From left: Alison Schumer, Elizabeth Weiland, and Senate Minority Leader Chuck Schumer
U.S. Senate Minority Leader Chuck Schumer has expressed grave concern over the future of his daughter Alison Schumer's marriage to Elizabeth Weiland considering the shortlist of anti-LGBTQ+ Supreme Court nominees Donald Trump is considering to replace Justice Ruth Bader Ginsburg.
The New York senator was celebrating Rosh Hashanah with his family when they heard the news of Ginsburg's death, according to the New York Daily News.
His daughter and daughter-in-law, who wed in 2018, were immediately concerned for their future as a married couple. "They asked, 'Could their right to marry be undone?'" Schumer said in a Senate speech.
While the country mourned Ginsburg, a champion of equality and civil rights, Democrats and Republicans alike praised her. But in his speech, Schumer had his eye on the bigger picture.

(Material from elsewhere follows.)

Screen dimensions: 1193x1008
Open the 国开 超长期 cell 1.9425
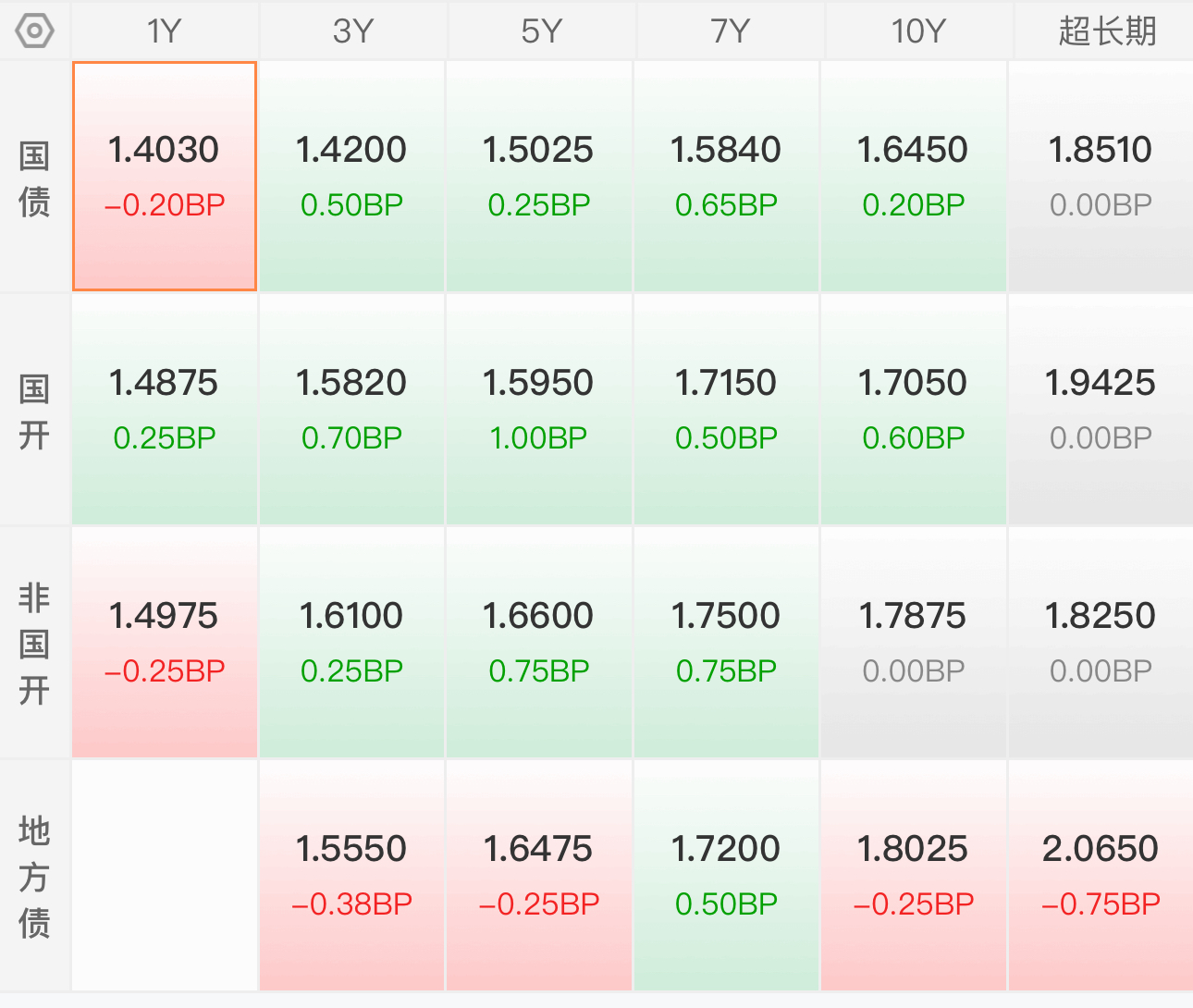point(1101,410)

"The kind words and lamentations are totally meaningless if he moves to tear down everything Justice Ginsburg built," Schumer said of Republican Senate Majority Mitch McConnell.
Although McConnell refused to hold a vote on President Barack Obama's pick Merrick Garland nearly a year before the 2016 presidential election, he and the Trump administration are planning to push through a conservative nominee with just over a month to go before this year's election.
Most of the people on the shortlist of Trump's SCOTUS picks have stark histories of being anti-LGBTQ+. The front-runner, Amy Coney Barrett, has been deemed an "absolute threat" to LGBTQ+ rights by the Human Rights Campaign.
"Amy Coney Barrett's history tells a story of anti-LGBTQ ideology, opposing basic rights thought to be settled law, and an anti-choice ideology out of step with popular opinion," according to an HRC press release issued Tuesday.